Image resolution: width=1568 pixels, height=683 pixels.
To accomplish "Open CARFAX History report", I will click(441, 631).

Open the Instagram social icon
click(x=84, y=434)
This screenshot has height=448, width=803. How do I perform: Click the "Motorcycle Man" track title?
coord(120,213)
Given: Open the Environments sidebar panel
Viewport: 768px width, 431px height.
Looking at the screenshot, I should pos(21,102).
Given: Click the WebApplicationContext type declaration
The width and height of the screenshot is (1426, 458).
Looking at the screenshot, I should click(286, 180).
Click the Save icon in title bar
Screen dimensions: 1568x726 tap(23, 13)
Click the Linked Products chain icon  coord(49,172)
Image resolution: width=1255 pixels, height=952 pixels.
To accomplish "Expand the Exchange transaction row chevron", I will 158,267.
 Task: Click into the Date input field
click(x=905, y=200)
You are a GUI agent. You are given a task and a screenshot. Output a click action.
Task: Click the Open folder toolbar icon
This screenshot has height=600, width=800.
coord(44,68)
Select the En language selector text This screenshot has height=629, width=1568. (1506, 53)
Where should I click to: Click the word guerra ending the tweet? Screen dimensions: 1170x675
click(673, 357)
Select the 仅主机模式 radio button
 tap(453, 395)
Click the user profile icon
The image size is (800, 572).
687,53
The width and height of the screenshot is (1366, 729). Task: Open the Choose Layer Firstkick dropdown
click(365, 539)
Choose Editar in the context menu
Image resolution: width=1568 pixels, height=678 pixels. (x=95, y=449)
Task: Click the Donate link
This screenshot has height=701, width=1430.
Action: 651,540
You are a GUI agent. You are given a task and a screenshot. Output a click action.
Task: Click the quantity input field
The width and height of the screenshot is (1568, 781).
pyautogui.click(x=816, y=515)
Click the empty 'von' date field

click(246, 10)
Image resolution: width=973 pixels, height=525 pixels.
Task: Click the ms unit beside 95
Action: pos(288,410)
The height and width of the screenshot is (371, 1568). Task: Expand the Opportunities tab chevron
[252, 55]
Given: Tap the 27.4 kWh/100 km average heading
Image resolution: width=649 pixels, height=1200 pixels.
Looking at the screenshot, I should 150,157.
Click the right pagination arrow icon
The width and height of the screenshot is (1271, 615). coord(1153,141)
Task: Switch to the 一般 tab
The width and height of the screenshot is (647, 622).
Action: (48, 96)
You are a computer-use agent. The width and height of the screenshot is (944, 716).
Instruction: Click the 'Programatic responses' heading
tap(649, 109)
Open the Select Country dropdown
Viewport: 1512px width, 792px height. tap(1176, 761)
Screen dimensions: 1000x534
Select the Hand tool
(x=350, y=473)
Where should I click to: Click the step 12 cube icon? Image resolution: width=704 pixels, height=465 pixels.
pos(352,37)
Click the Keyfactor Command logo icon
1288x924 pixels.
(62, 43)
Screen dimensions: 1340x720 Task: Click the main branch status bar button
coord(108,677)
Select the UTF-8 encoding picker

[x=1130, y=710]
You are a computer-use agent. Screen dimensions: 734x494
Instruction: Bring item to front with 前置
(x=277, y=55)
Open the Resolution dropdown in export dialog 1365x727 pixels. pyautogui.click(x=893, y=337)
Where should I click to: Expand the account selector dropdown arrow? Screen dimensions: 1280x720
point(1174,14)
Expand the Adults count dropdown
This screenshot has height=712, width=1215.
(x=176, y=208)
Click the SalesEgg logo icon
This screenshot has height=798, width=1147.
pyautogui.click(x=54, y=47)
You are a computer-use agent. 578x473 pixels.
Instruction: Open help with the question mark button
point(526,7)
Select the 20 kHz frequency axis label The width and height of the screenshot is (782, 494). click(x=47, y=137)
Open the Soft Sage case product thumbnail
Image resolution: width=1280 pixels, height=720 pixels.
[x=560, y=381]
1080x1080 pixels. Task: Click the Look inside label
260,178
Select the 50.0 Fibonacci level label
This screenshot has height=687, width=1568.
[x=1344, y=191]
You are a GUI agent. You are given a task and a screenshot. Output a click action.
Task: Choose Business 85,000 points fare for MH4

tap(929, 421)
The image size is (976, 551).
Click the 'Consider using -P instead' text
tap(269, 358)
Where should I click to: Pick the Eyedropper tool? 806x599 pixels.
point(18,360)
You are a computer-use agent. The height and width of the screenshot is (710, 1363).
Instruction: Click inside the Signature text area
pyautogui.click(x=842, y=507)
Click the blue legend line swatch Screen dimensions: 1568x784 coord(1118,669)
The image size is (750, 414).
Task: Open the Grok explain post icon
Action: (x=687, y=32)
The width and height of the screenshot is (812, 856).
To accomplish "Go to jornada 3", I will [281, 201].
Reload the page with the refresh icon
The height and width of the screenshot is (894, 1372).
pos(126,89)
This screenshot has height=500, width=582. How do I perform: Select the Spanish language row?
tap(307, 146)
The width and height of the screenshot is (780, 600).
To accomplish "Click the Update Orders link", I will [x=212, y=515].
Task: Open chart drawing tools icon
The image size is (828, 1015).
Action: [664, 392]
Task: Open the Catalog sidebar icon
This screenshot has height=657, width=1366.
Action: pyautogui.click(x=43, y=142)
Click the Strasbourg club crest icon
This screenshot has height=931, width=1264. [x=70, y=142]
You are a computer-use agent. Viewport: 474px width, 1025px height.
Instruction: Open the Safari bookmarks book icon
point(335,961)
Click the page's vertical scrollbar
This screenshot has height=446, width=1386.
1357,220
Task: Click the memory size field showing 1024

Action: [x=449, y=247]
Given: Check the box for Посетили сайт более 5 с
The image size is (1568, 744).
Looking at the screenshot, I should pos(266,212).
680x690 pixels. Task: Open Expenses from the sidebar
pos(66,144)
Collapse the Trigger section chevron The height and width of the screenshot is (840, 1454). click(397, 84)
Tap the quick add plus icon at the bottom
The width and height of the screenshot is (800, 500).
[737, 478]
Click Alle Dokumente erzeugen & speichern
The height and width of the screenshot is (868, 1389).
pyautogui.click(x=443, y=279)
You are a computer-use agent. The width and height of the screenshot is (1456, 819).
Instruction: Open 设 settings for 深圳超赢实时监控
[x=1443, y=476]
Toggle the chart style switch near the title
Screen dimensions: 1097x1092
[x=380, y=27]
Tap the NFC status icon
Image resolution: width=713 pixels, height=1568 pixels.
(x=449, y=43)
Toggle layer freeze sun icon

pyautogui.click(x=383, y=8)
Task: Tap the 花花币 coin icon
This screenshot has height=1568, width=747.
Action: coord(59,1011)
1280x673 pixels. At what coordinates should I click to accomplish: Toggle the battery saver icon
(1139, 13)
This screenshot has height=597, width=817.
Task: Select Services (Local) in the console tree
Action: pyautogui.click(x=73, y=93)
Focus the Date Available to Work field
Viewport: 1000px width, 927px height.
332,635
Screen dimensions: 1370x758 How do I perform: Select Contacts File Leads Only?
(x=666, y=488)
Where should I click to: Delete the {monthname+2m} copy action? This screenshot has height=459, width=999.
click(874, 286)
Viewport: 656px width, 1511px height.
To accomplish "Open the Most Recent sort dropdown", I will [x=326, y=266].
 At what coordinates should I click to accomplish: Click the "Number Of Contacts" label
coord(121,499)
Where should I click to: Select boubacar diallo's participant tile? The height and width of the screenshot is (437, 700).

_Task to carry out_: From the first line of the records above to the line that contains "Given: Open the Environments sidebar panel", quote each line exactly.

_Response to this exercise_:
Image resolution: width=1568 pixels, height=683 pixels.
To accomplish "Open CARFAX History report", I will click(441, 631).

Open the Instagram social icon
click(x=84, y=434)
This screenshot has height=448, width=803. How do I perform: Click the "Motorcycle Man" track title?
coord(120,213)
Given: Open the Environments sidebar panel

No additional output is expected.